性行為表現を巡って規制されるのは、どんな漫画・アニメか――。東京都の青少年健全育成条例の改正案が成立し、ネット上では、その具体的な作品がいくつか取りざたされている。
「どんな漫画が対象か、ちょっと分かりかねるところがあります。逆に、『これならダメ』と、教えていただきたいほどですよ」
バナナや練乳を使った妄想シーン
東京都主催のアニメフェアに真っ先に出展拒否を打ち出すなど、条例改正に不満を表明していた角川書店では、総務人事部の担当者が、こう困惑げに話す。
今回の条例改正では、強姦や児童への淫行など刑事罰の対象になったり、近親相姦に当たるものであったりする性行為について、不当に賛美または誇張した漫画・アニメが18歳未満への販売規制対象になる。
都の青少年課では、規制はあくまで限定されたものだと強調し、「強姦などのシーンが出ているだけでなく、『お互いに気持ちよいものだ』などと、社会的に是認できないものを延々と執拗に描いているものになります」と話す。
ところが、出版界では、その規制範囲が不明確で条例の表現があいまいだとの批判が強いのだ。
前出の角川書店担当者は、そのことを指摘したうえで、「まだ現時点では、対策を話し合うところまで行っていません」と言う。
規制対象になりうると都から例示されたのは、今のところ1つの作品ぐらいしかない。それは、猪瀬直樹副知事が2010年3月に、テレビ番組やブログで指摘した漫画「奥サマは小学生」(秋田書店)だ。
この漫画は、少年誌「チャンピオンREDいちご」に連載され、08年11月に単行本として発売された。小学生への淫行そのものは出てこないが、バナナや練乳を使った生々しい妄想シーンが出てくる。
副知事は、10年3月23日のブログで、セックスシーンが出てくるのに18歳未満でも書店で買えるとして、「ひどい本があるねえ」と憤りを露わにした。
出版社「今後は性描写を抑えめにします」
「奥サマは小学生」は、児童ポルノなどが問題になる中で誹謗・中傷があったとして、作者の松山せいじさんが2010年1月、秋田書店に絶版の申請をしたことをブログで明らかにしている。
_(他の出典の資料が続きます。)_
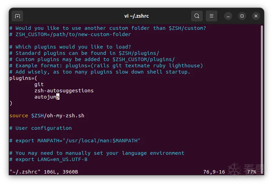Minimize the terminal window
This screenshot has height=185, width=273.
(x=228, y=16)
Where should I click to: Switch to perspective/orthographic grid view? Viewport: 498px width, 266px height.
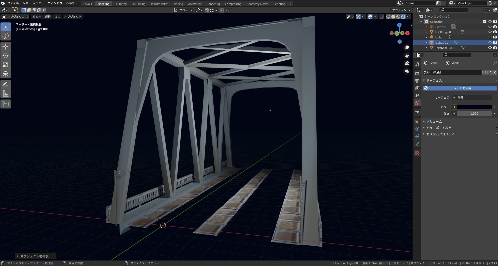pos(407,71)
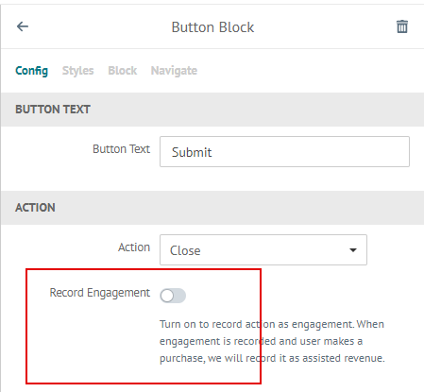Viewport: 424px width, 392px height.
Task: Place cursor after Submit in text box
Action: [x=213, y=152]
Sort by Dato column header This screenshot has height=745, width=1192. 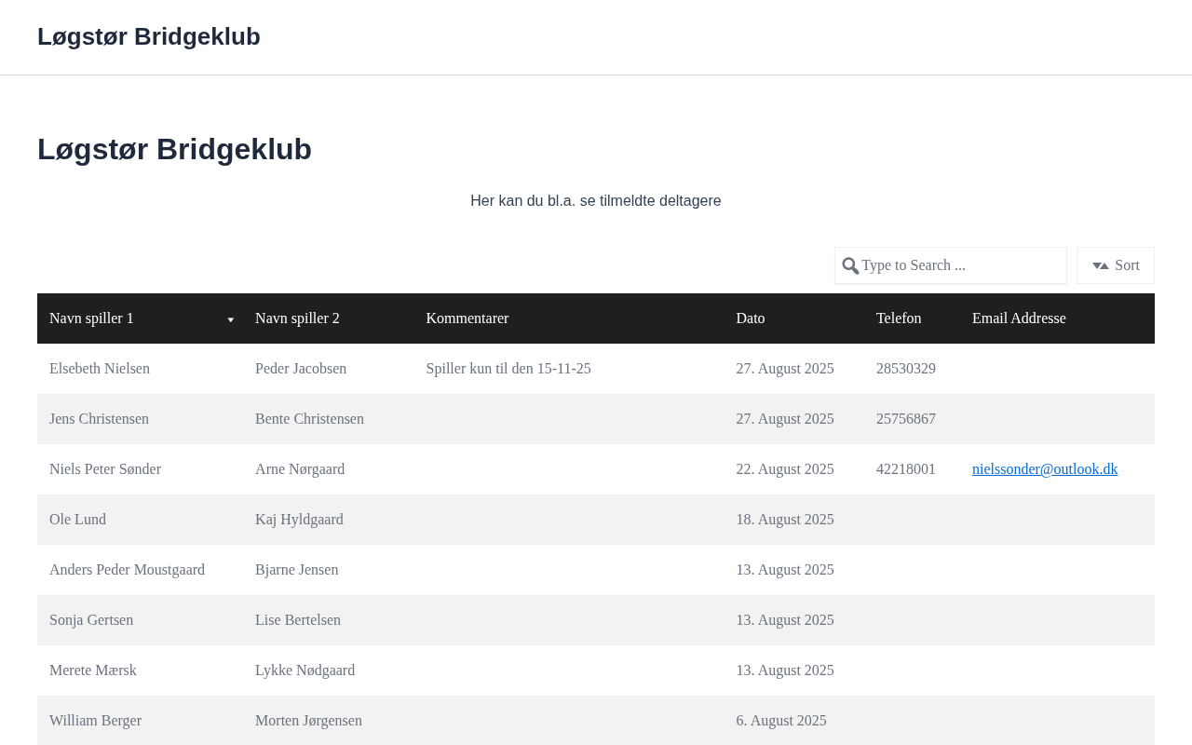point(751,318)
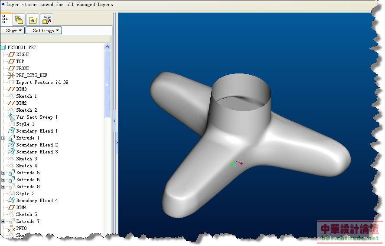Select the Var Sect Sweep 1 icon
The height and width of the screenshot is (246, 385).
tap(12, 117)
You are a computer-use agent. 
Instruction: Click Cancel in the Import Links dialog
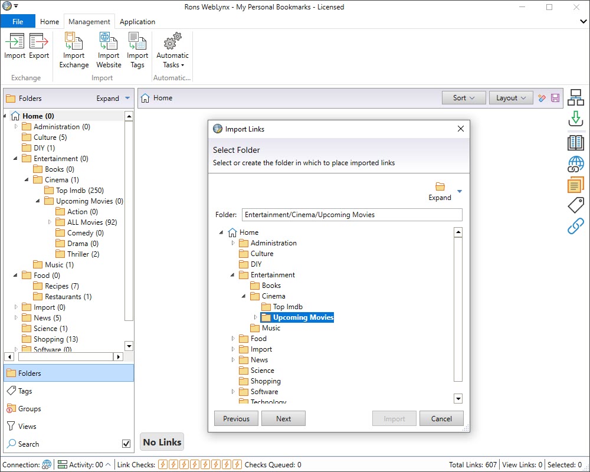441,418

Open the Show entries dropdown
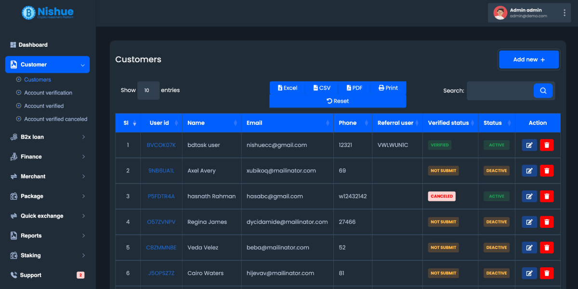tap(148, 90)
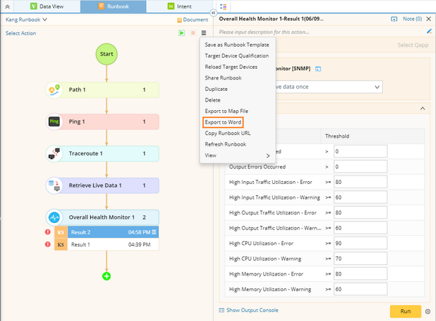The image size is (436, 321).
Task: Switch to the Data View tab
Action: tap(49, 6)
とはいえ、猪瀬直樹副知事が取り上げたことに対し、松山さんは、ツイッター上で怒りをぶちまけた。セックスシーンは一切ないのにと批判し、「スケープゴートされた時の為に、ブログやツイッターやmixiで、遺言書でも書いておくべきなのだろうか」と嘆いている。
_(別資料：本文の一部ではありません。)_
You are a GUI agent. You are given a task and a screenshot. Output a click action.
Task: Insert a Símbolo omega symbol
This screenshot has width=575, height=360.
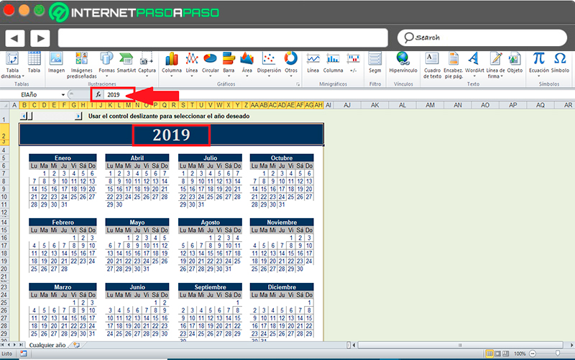click(560, 63)
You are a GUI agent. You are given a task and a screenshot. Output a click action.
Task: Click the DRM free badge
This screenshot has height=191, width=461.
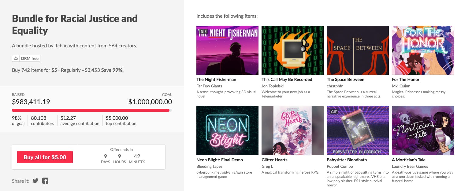tap(26, 58)
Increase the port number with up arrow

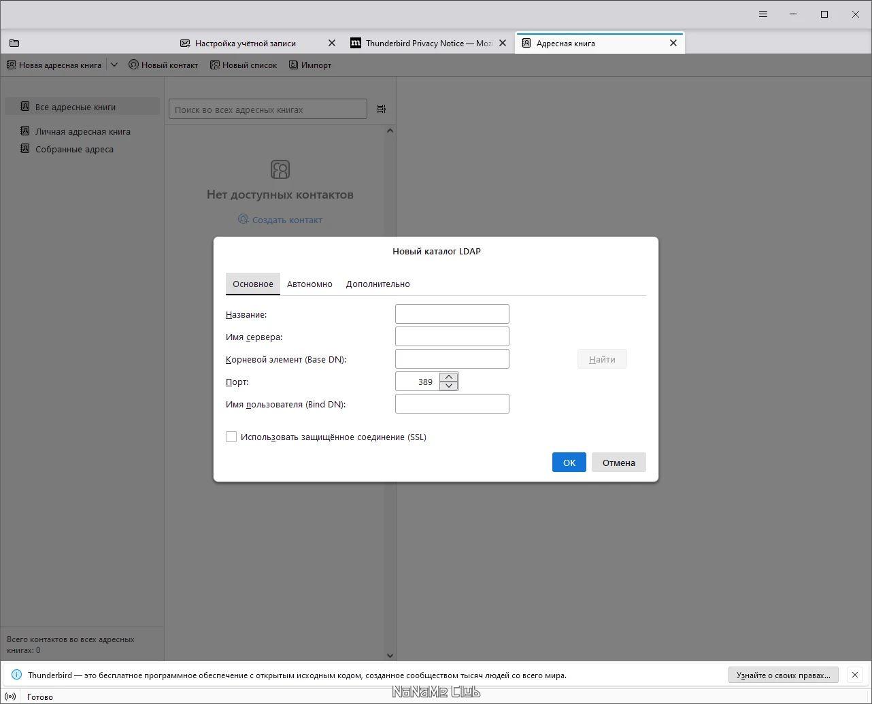pos(448,377)
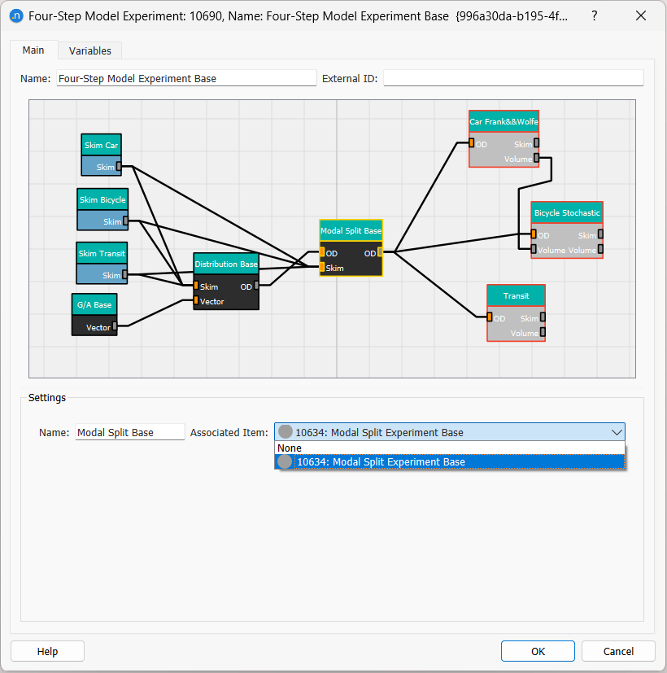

実際に規制対象になるのは、11年7月1日以降に発売される漫画・アニメだ。しかし、都の青少年課では、「『奥サマは小学生』は、過去に出ているものですので、不健全図書指定にはできませんが、この漫画の表現に似た作品は、規制対象になりうるということです」と明かした。
ネット上では、この作品表現以外に、どんなものが規制されるのか特定しようという動きが出ている。
情報サイトでは、大手出版社から出ている漫画もいくつか挙がっている。そこでは、少女が乳首を相手にこすりつけていたり、下半身をもんだりする様子が生々しく描写されていた。
各出版社では、販売規制を巡って、戦々恐々としているようだ。
ある出版社の漫画雑誌編集者は、「レイプや近親相姦は名指しされていますので、新たな企画や作品づくりでは、それは避けたいと考えています。確かに、18歳以上なら販売できるのですが、売り場でゾーニングされていないので買えるじゃないか、と指摘されると困りますので」と明かす。別の出版社の漫画編集部でも、「うちはソフトH路線なんですが、今後は性描写を抑えめにしようと考えています。いくらでも拡大解釈が可能で、恣意的に運用されそうですからね」と言う。
ただ、条例があいまいだとして、角川書店と同様に、各社とも具体的な対策については決めかねている様子だ。